For this review I’m going to focus deliberately on the sub-sonic offerings in .300.  The firing system from which I will launch this ammunition will be the new AAC Micro 7 rifle chambered for .300 Blackout.   Yes, we all know that Advanced Armament Corporation makes silencers not firearms.  AAC is owned by the same parent company who owns Remington Arms. Viola! You have a bolt action rifle chambered for the .300 AAC Blackout.

Micro 7 Rifle Specifics

Yes, the Micro 7 is built on the Remington 700 short-action.  The owner’s manual included with the rifle is actually the Rem. 700 manual.  The AAC Micro 7 rifle is small and light-weight, hence the Micro moniker.   The barrel is 16 inches long with a 1 in 8 twist for the slower, heavy bullets.   As it is assumed the end user will be employing a silencer, the muzzle is threaded for the normal .30 caliber 5/8-24 TPI.  AAC includes a thread protector.

An “X-Mark Pro” adjustable trigger with a two position safety is included as part of the package.  The bolt action is fed from a four round magazine with a hinged floorplate.  Atop the action AAC has include a 20 MOA Picatinny scope rail.  A black nitride finish is applied to the metal parts.

The barrel and action are bedded into a black synthetic stock.  This stock has an adjustable cheek piece and a rubber buttpad.  Standard sling studs are located fore and aft. Empty weight is right around 6.5 pounds.   

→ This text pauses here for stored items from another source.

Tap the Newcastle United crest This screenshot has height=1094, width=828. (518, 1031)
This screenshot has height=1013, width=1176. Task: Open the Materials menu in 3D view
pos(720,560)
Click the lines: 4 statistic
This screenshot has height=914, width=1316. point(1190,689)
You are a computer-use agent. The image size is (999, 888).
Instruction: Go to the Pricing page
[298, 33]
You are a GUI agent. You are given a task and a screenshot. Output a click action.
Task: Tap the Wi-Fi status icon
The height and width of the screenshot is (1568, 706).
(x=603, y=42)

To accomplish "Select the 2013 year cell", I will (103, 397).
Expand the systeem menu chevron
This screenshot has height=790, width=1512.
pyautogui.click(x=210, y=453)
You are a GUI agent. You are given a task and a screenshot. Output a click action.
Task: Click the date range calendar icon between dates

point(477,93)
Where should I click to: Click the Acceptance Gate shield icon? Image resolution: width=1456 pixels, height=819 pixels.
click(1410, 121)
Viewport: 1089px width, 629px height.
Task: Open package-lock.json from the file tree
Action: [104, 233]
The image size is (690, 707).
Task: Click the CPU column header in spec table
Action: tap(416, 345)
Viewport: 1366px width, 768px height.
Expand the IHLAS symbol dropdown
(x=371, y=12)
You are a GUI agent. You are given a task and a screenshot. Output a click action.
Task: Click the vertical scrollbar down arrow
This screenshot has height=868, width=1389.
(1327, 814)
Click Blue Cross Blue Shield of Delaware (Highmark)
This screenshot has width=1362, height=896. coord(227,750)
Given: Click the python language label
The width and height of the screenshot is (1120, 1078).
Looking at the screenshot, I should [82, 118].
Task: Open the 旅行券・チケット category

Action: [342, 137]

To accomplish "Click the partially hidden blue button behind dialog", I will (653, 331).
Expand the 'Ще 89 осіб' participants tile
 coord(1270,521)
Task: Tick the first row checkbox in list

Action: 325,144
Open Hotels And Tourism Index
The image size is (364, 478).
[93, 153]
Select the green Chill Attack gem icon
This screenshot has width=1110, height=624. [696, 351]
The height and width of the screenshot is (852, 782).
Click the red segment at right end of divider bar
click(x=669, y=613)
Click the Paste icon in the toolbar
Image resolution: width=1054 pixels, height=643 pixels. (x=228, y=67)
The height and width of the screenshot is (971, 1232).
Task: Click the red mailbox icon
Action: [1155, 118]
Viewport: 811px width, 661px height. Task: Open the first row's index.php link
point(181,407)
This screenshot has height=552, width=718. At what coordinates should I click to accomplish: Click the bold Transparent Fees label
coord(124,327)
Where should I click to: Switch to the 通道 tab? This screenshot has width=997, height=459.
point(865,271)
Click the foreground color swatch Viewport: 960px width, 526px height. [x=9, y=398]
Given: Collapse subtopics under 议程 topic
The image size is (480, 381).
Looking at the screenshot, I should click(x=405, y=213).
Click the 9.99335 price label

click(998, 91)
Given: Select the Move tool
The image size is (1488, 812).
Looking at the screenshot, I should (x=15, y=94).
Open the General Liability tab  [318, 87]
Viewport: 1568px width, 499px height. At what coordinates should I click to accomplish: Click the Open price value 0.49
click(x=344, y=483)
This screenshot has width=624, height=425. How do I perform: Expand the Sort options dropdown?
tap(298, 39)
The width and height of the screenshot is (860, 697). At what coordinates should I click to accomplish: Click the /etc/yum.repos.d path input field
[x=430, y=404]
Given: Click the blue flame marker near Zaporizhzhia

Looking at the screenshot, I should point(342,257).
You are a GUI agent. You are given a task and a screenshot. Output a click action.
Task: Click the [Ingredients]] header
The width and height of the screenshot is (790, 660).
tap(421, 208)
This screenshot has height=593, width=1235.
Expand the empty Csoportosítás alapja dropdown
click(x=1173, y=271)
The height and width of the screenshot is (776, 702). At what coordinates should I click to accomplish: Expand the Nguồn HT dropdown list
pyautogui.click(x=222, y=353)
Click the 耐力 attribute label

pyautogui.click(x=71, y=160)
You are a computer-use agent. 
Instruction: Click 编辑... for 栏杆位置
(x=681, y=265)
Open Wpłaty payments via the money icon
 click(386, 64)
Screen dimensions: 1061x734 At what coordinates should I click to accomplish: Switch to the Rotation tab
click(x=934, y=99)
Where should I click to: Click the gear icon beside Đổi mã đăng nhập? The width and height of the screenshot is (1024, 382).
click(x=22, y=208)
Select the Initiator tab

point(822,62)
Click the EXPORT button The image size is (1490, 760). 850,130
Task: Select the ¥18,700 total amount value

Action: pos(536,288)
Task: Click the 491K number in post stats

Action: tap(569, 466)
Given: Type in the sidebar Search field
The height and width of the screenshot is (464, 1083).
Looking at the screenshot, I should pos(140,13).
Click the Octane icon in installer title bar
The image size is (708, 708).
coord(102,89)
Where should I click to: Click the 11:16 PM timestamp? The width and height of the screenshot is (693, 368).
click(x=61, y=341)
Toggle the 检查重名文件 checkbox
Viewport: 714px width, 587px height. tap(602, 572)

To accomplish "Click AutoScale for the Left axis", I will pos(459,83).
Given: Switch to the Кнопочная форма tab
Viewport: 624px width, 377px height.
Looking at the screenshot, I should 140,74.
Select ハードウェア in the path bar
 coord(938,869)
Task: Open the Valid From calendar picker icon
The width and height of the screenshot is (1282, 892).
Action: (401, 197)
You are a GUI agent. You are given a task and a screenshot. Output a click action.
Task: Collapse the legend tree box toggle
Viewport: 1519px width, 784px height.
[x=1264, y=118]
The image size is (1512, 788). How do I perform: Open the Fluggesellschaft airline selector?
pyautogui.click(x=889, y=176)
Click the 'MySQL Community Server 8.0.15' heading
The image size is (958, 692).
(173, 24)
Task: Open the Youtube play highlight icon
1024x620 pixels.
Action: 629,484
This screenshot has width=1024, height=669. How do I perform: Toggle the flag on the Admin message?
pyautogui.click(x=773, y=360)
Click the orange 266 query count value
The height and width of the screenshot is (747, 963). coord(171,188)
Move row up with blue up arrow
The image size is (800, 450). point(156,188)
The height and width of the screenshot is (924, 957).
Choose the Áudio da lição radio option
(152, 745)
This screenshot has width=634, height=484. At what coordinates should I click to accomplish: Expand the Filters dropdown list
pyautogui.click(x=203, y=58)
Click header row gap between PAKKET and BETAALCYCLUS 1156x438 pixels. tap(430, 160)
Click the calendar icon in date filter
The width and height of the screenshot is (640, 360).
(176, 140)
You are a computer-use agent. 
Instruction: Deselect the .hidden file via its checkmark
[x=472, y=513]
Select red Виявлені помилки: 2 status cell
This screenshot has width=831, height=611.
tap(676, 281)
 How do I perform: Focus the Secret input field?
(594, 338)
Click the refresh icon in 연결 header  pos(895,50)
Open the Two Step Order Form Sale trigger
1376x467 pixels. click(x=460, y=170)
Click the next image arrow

Ironic as it may sound; I used a SureFire Model 762 suppressor with adapter for this review as I was still waiting for my Tax Stamp paperwork to clear for the AAC .30 caliber silencer.  Fear not, when my latest batch of Tax Stamps clear I’ll report on the AAC cans.

Range Time and Testing

When considering the sub-sonic ammunition for the .300 Blackout/Whisper, we must understand that the trajectory is going to be more like a rainbow than a laser.  The Remington 220 grain Open-Tipped Match bullet is factory loaded to travel at 1010 FPS from a 16 inch barrel.

The good news is that the ballistic coefficient for this projectile is excellent, 0.573 according to my calculator.  That’s better than the 175 grain .308 Winchester loads.   Bullet stability is not the question.   For the energy guys out there, the FPE for this projectile at 50 yards is 483.  While that statistic might not seem too spectacular, when compared to traditional sub-sonic, suppressed cop guns in 9mm or .45 ACP is a bit more impressive.